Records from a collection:
═══
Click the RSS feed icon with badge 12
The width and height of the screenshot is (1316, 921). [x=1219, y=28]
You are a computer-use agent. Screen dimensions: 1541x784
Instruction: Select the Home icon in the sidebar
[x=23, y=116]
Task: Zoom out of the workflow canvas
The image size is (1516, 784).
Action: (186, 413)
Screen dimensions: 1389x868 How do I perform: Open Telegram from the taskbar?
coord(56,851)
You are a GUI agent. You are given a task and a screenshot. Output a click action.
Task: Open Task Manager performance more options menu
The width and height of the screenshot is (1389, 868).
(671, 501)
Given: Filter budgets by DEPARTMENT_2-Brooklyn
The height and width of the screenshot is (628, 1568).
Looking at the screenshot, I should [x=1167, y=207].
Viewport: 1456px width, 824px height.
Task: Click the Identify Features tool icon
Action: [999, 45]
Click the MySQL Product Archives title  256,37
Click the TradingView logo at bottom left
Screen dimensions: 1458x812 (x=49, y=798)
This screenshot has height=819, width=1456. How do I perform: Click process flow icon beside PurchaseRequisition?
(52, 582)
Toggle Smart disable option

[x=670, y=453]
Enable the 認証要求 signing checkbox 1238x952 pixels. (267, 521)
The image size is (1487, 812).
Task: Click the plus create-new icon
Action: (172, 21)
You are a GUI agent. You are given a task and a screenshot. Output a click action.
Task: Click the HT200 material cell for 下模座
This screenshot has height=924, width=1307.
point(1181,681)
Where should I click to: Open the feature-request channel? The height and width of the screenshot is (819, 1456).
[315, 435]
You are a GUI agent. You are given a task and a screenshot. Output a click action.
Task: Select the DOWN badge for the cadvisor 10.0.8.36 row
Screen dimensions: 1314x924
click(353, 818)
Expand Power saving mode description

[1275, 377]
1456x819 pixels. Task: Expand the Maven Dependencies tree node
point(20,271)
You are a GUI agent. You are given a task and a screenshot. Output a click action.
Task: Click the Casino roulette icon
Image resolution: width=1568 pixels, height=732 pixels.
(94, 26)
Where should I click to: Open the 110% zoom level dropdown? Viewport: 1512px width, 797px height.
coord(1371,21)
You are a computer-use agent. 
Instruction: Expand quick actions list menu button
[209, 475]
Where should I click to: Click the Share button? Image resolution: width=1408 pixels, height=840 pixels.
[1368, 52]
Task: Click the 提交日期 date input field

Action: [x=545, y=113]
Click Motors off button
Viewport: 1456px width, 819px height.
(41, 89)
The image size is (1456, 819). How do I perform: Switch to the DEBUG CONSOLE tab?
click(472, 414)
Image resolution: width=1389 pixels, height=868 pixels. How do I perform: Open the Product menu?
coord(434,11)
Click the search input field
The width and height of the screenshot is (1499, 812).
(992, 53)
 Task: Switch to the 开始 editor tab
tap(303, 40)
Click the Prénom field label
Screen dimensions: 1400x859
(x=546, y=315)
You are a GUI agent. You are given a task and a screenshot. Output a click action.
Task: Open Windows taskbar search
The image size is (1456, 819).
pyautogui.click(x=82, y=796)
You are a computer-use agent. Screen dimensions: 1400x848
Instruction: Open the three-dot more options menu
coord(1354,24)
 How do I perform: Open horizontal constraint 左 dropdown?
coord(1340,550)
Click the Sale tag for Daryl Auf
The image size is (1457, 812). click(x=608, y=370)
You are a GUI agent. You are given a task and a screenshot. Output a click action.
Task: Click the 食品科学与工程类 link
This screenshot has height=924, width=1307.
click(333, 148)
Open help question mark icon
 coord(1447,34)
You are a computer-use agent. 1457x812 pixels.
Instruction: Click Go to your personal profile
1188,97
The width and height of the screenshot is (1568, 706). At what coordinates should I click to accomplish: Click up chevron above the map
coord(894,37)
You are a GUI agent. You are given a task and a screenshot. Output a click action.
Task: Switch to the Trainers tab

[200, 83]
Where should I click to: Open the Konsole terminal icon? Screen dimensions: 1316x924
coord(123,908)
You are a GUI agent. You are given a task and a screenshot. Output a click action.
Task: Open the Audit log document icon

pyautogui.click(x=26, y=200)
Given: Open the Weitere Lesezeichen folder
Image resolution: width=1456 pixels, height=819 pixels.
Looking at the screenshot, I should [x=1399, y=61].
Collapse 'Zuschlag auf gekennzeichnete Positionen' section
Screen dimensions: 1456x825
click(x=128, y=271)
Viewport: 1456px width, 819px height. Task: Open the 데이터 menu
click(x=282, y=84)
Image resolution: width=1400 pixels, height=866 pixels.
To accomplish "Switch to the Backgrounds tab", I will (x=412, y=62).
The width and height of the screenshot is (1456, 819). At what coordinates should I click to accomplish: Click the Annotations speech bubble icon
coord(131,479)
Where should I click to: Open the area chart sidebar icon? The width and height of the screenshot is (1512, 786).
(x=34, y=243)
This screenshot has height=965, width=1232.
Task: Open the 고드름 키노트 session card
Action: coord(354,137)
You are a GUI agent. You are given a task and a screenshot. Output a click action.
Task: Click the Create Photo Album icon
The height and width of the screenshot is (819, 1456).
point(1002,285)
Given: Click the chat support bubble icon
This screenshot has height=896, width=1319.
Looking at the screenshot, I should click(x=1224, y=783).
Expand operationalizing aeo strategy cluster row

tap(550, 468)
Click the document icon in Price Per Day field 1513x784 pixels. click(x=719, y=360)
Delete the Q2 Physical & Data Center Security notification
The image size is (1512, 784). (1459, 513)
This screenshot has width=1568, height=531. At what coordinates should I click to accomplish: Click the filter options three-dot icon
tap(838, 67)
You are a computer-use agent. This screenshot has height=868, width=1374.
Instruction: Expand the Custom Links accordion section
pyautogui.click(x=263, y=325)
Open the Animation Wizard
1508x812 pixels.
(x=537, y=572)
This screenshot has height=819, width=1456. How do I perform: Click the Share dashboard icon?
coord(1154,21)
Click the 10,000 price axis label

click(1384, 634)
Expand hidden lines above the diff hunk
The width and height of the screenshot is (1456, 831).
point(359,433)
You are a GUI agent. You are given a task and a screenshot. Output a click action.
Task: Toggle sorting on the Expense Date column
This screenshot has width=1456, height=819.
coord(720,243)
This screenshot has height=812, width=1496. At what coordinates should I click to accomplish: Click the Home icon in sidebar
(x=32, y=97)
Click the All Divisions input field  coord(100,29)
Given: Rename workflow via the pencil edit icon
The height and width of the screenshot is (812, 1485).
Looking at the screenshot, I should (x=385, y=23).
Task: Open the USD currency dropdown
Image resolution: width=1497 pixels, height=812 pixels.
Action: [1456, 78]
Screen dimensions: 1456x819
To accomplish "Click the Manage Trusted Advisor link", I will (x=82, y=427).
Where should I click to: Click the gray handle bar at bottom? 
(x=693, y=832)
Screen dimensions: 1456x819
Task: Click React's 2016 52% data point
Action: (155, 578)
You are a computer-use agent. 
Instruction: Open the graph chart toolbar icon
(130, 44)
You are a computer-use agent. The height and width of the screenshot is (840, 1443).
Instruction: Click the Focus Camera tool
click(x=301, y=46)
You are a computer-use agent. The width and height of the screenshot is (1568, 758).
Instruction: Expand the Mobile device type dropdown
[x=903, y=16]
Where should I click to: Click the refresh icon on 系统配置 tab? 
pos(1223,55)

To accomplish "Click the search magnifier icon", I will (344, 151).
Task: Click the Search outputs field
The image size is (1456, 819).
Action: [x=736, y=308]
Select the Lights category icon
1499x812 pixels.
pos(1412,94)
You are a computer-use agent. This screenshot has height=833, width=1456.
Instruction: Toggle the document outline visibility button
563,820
═══
§ ASSIGNMENT: Each record must be output exactly, with none omitted.

§ REPLY:
Click the RSS feed icon with badge 12
The width and height of the screenshot is (1316, 921). [x=1219, y=28]
You are a computer-use agent. Screen dimensions: 1541x784
Instruction: Select the Home icon in the sidebar
[x=23, y=116]
Task: Zoom out of the workflow canvas
The image size is (1516, 784).
Action: (186, 413)
Screen dimensions: 1389x868 How do I perform: Open Telegram from the taskbar?
coord(56,851)
You are a GUI agent. You are given a task and a screenshot. Output a click action.
Task: Open Task Manager performance more options menu
The width and height of the screenshot is (1389, 868).
(671, 501)
Given: Filter budgets by DEPARTMENT_2-Brooklyn
The height and width of the screenshot is (628, 1568).
Looking at the screenshot, I should [x=1167, y=207].
Viewport: 1456px width, 824px height.
Task: Click the Identify Features tool icon
Action: [999, 45]
Click the MySQL Product Archives title  256,37
Click the TradingView logo at bottom left
Screen dimensions: 1458x812 (x=49, y=798)
This screenshot has height=819, width=1456. How do I perform: Click process flow icon beside PurchaseRequisition?
(52, 582)
Toggle Smart disable option

[x=670, y=453]
Enable the 認証要求 signing checkbox 1238x952 pixels. (267, 521)
The image size is (1487, 812).
Task: Click the plus create-new icon
Action: (172, 21)
You are a GUI agent. You are given a task and a screenshot. Output a click action.
Task: Click the HT200 material cell for 下模座
This screenshot has height=924, width=1307.
point(1181,681)
Where should I click to: Open the feature-request channel? The height and width of the screenshot is (819, 1456).
[315, 435]
You are a GUI agent. You are given a task and a screenshot. Output a click action.
Task: Select the DOWN badge for the cadvisor 10.0.8.36 row
Screen dimensions: 1314x924
click(353, 818)
Expand Power saving mode description

[1275, 377]
1456x819 pixels. Task: Expand the Maven Dependencies tree node
point(20,271)
You are a GUI agent. You are given a task and a screenshot. Output a click action.
Task: Click the Casino roulette icon
Image resolution: width=1568 pixels, height=732 pixels.
(94, 26)
Where should I click to: Open the 110% zoom level dropdown? Viewport: 1512px width, 797px height.
coord(1371,21)
You are a computer-use agent. 
Instruction: Expand quick actions list menu button
[209, 475]
Where should I click to: Click the Share button? Image resolution: width=1408 pixels, height=840 pixels.
[1368, 52]
Task: Click the 提交日期 date input field

Action: [x=545, y=113]
Click Motors off button
Viewport: 1456px width, 819px height.
(41, 89)
The image size is (1456, 819). How do I perform: Switch to the DEBUG CONSOLE tab?
click(472, 414)
Image resolution: width=1389 pixels, height=868 pixels. How do I perform: Open the Product menu?
coord(434,11)
Click the search input field
The width and height of the screenshot is (1499, 812).
(992, 53)
 Task: Switch to the 开始 editor tab
tap(303, 40)
Click the Prénom field label
Screen dimensions: 1400x859
(x=546, y=315)
You are a GUI agent. You are given a task and a screenshot. Output a click action.
Task: Open Windows taskbar search
The image size is (1456, 819).
pyautogui.click(x=82, y=796)
You are a computer-use agent. Screen dimensions: 1400x848
Instruction: Open the three-dot more options menu
coord(1354,24)
 How do I perform: Open horizontal constraint 左 dropdown?
coord(1340,550)
Click the Sale tag for Daryl Auf
The image size is (1457, 812). click(x=608, y=370)
You are a GUI agent. You are given a task and a screenshot. Output a click action.
Task: Click the 食品科学与工程类 link
This screenshot has height=924, width=1307.
click(333, 148)
Open help question mark icon
 coord(1447,34)
You are a computer-use agent. 1457x812 pixels.
Instruction: Click Go to your personal profile
1188,97
The width and height of the screenshot is (1568, 706). At what coordinates should I click to accomplish: Click up chevron above the map
coord(894,37)
You are a GUI agent. You are given a task and a screenshot. Output a click action.
Task: Switch to the Trainers tab

[200, 83]
Where should I click to: Open the Konsole terminal icon? Screen dimensions: 1316x924
coord(123,908)
You are a GUI agent. You are given a task and a screenshot. Output a click action.
Task: Open the Audit log document icon

pyautogui.click(x=26, y=200)
Given: Open the Weitere Lesezeichen folder
Image resolution: width=1456 pixels, height=819 pixels.
Looking at the screenshot, I should [x=1399, y=61].
Collapse 'Zuschlag auf gekennzeichnete Positionen' section
Screen dimensions: 1456x825
click(x=128, y=271)
Viewport: 1456px width, 819px height. Task: Open the 데이터 menu
click(x=282, y=84)
Image resolution: width=1400 pixels, height=866 pixels.
To accomplish "Switch to the Backgrounds tab", I will (x=412, y=62).
The width and height of the screenshot is (1456, 819). At what coordinates should I click to accomplish: Click the Annotations speech bubble icon
coord(131,479)
Where should I click to: Open the area chart sidebar icon? The width and height of the screenshot is (1512, 786).
(x=34, y=243)
This screenshot has height=965, width=1232.
Task: Open the 고드름 키노트 session card
Action: coord(354,137)
You are a GUI agent. You are given a task and a screenshot. Output a click action.
Task: Click the Create Photo Album icon
The height and width of the screenshot is (819, 1456).
point(1002,285)
Given: Click the chat support bubble icon
This screenshot has height=896, width=1319.
Looking at the screenshot, I should click(x=1224, y=783).
Expand operationalizing aeo strategy cluster row

tap(550, 468)
Click the document icon in Price Per Day field 1513x784 pixels. click(x=719, y=360)
Delete the Q2 Physical & Data Center Security notification
The image size is (1512, 784). (1459, 513)
This screenshot has width=1568, height=531. At what coordinates should I click to accomplish: Click the filter options three-dot icon
tap(838, 67)
You are a computer-use agent. This screenshot has height=868, width=1374.
Instruction: Expand the Custom Links accordion section
pyautogui.click(x=263, y=325)
Open the Animation Wizard
1508x812 pixels.
(x=537, y=572)
This screenshot has height=819, width=1456. How do I perform: Click the Share dashboard icon?
coord(1154,21)
Click the 10,000 price axis label

click(1384, 634)
Expand hidden lines above the diff hunk
The width and height of the screenshot is (1456, 831).
point(359,433)
You are a GUI agent. You are given a task and a screenshot. Output a click action.
Task: Toggle sorting on the Expense Date column
This screenshot has width=1456, height=819.
coord(720,243)
This screenshot has height=812, width=1496. At what coordinates should I click to accomplish: Click the Home icon in sidebar
(x=32, y=97)
Click the All Divisions input field  coord(100,29)
Given: Rename workflow via the pencil edit icon
The height and width of the screenshot is (812, 1485).
Looking at the screenshot, I should (x=385, y=23).
Task: Open the USD currency dropdown
Image resolution: width=1497 pixels, height=812 pixels.
Action: [1456, 78]
Screen dimensions: 1456x819
To accomplish "Click the Manage Trusted Advisor link", I will (x=82, y=427).
Where should I click to: Click the gray handle bar at bottom? 
(x=693, y=832)
Screen dimensions: 1456x819
Task: Click React's 2016 52% data point
Action: (155, 578)
You are a computer-use agent. 
Instruction: Open the graph chart toolbar icon
(130, 44)
You are a computer-use agent. The height and width of the screenshot is (840, 1443).
Instruction: Click the Focus Camera tool
click(x=301, y=46)
You are a computer-use agent. The width and height of the screenshot is (1568, 758).
Instruction: Expand the Mobile device type dropdown
[x=903, y=16]
Where should I click to: Click the refresh icon on 系统配置 tab? 
pos(1223,55)

To accomplish "Click the search magnifier icon", I will (344, 151).
Task: Click the Search outputs field
The image size is (1456, 819).
Action: [x=736, y=308]
Select the Lights category icon
1499x812 pixels.
pos(1412,94)
You are a computer-use agent. This screenshot has height=833, width=1456.
Instruction: Toggle the document outline visibility button
563,820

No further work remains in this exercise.